**练习要求:**
• A. 列出这篇关于戈尔古洛夫的文章里提到名字的所有人。
• B. 接着这篇关于戈尔古洛夫的文章最后一句往下写一段。

**所给文章:**

- - -

该党纲详细描述了未来共和国的制度、国旗、甚至“绿党近卫军”的服装。戈尔古洛夫打算依靠某些拥有巨大破坏力的“便携机器”夺取政权。这些机器似乎由绿党独裁者本人发明,到事发时仍严格保密。

令人惊奇的是,戈尔古洛夫明显不正常的心情,在俄罗斯侨民活动家中并没有产生,尽管戈尔古洛夫早就向他们公开了自己的党纲。亲法西斯的“大俄罗斯联盟”首脑雅科夫列夫读过它后,差点奇怪起来,只问了一句,为什么纲领中忽视了教会的作用。雅科夫列夫回忆说:“根据戈尔古洛夫前言不搭后语的答词,我明白了,他是一个间谍,我终止了和他的所有来往。”

流亡在巴黎的俄罗斯人已习惯于争吵,但让一个俄罗斯侨民杀死一个法国人,而且是共和国总统、一个受人尊敬的老人,战斗英雄的父亲,在他们看来甚至不可想象。

法国议会中的急性子议员们甚至要求立即把所有的斯拉夫人驱逐出国。十月革命后,大批白俄分子流亡在法国受到法国的庇护。俄罗斯侨民们真诚地感谢收留他们的法国。他们简直无地自容,一些人几个星期没有出门。但法国人证明了自己民族的善良的声誉:当局没有对俄国侨民采取任何敌对措施。

戈尔古洛夫本人在监室中依然继续积极地、郑重地说自己杀人的动机,依旧说得极端混乱。按照他的说法,他丝毫不反对杜美,杜美成为被刺杀的目标是因为他是法国首脑,法国与布尔什维克做生意进而正在导致自己和全世界的毁灭。

另一次,戈尔古洛夫声明说:“我已经杀了两个总统。”然后又承认说,只是还打算刺杀德国总统兴登堡和捷克总统马沙利克。

原来,戈尔古洛夫在捷克生活过,1921年他进入布拉格的俄罗斯大学医学系,学了5年后,得到了妇科医师证书。以后他想行医,骗过患者,私下给人非法堕胎,最后被取消了行医许可证。他本人也被查出得了梅毒,由于强奸和非法堕胎他面临受审的威胁,于是被迫从捷克出逃。在捷克,戈尔古洛夫企图加入激进一些的政党,但没有成功。

他在俄罗斯留下个合法妻子,又娶了捷克村妇,挥霍了她的嫁妆。在家庭生活中,戈尔古洛夫恣意妄为,常将妻子绑在床上毒打。在与邻居的交谈中,他妻子自称为“白奴”。

后来,戈尔古洛夫抛弃了她,搞了另一个捷克姑娘。这个两米高的年轻人有张表情凶恶的脸庞,大概他有某种吸引女人的东西——两个被抛弃的捷克妻子在侦查人员面前袒护他,忘记了他的嘲弄,感激地回忆他,尽管她们也承认,他不正常。

- - -

**所给材料:**
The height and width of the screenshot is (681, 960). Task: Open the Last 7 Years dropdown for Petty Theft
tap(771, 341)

- - -

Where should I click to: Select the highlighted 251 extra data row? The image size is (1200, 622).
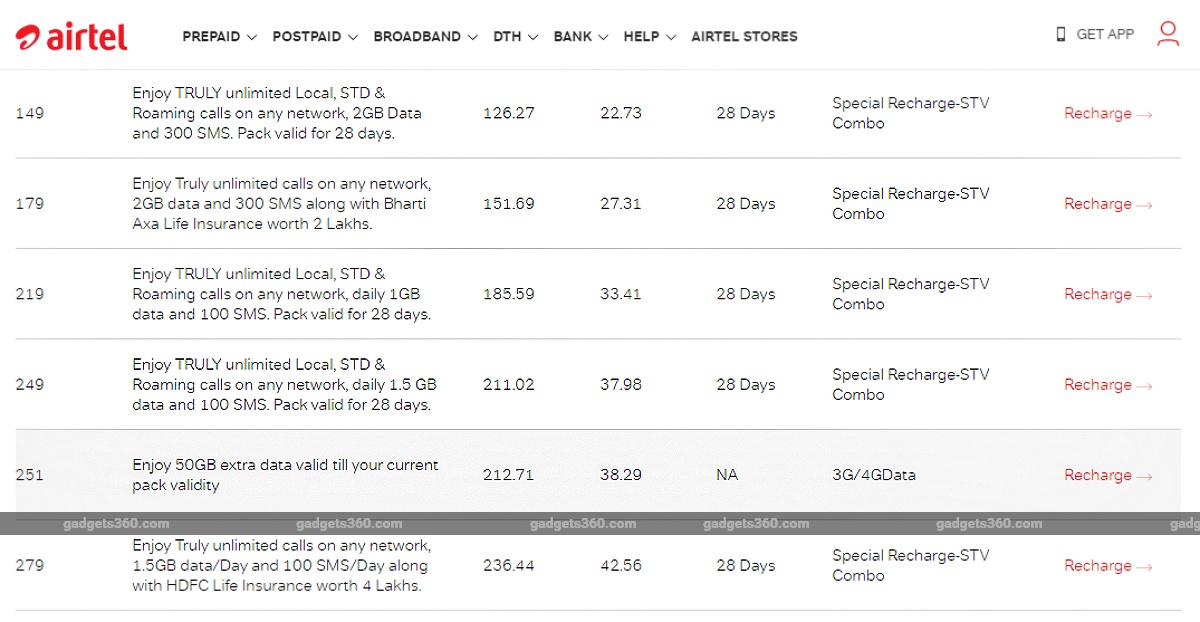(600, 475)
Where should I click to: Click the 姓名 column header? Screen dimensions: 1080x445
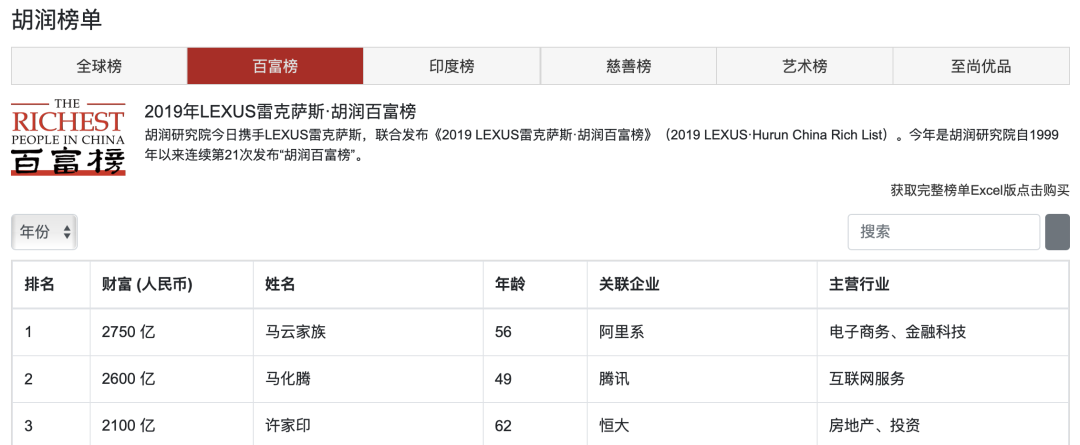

- - -

**参考答案:**
• A. 戈尔古洛夫、雅科夫列夫、杜美、兴登堡、马沙利克

• B.
租给他房子的人都指出了戈尔古洛夫的古怪行为。他们说,这个不正常的俄罗斯人有砸毁或扔出全部家具和按“斯巴达克”方式睡觉的习惯,睡在地板上,脸对着门,拿着一把子弹上膛的手枪。

戈尔古洛夫是纳粹思想的狂热追随者,并且想把这些思想移植到俄罗斯的土地上来。他曾到过柏林,并力图参加德国军队,但他不是雅利安人,遭到拒绝。那时,戈尔古洛夫创建自己的被称为“绿党”的政党(绿不具有任何生态意义),该党只有三名成员,包括其创始者。该党的主要目标是通过“绿林兄弟”(指农民)的起义推翻布尔什维克主义。

帕维尔·布雷德

迁到法国后,戈尔古洛夫又娶了一位30岁的瑞士女——安娜,他又带她迁到了摩纳哥。她像他以前的所有妻子一样,盲目地爱着这个怪人。她不多的嫁妆用来出版戈尔古洛夫的各种作品。

布拉格和巴黎的俄罗斯出版家很少有人没收到过他厚厚的小说、诗歌、剧作手稿,戈尔古洛夫坚决请求出版他的《为了从布尔什维克主义手中拯救祖国》一书。

当出版家们拒绝了他后,戈尔古洛夫自费,确切地说用妻子的钱出书。他为自己选了一个具有典型意义的假名帕维尔·布雷德。如果法国总统不被杀掉,帕维尔的手稿也不会出版。当侦查和审理正在进行的时候,他的书《粗鲁人的生活秘密》立即被编辑出版了。

戈尔古洛夫写前言时,已经蹲在监狱里了。举他作品中的一个例子:“我是一个俄罗斯人,所有俄罗斯来的东西都散发着粗鲁的气息。我们百姓是粗鲁人,俄罗斯人。我们百姓强而有力并且勇敢。我们想翻天。哎,如何推翻旧世界呢?谁愿意在旧世界下生活?啊,亲爱的,我也不知道。因为现在就要结束了。临别时只想加上自己的一段小小格言:紫罗兰终将战胜小机器。”紫罗兰暗指俄罗斯,小机器指西方。

审判凶手的法庭于1932年6月25日开庭,诉讼程序在当时造成世界性的轰动。被告人哀求暂缓判决,直到他能见到已怀孕妻子的族人,并看到新生的儿子为止。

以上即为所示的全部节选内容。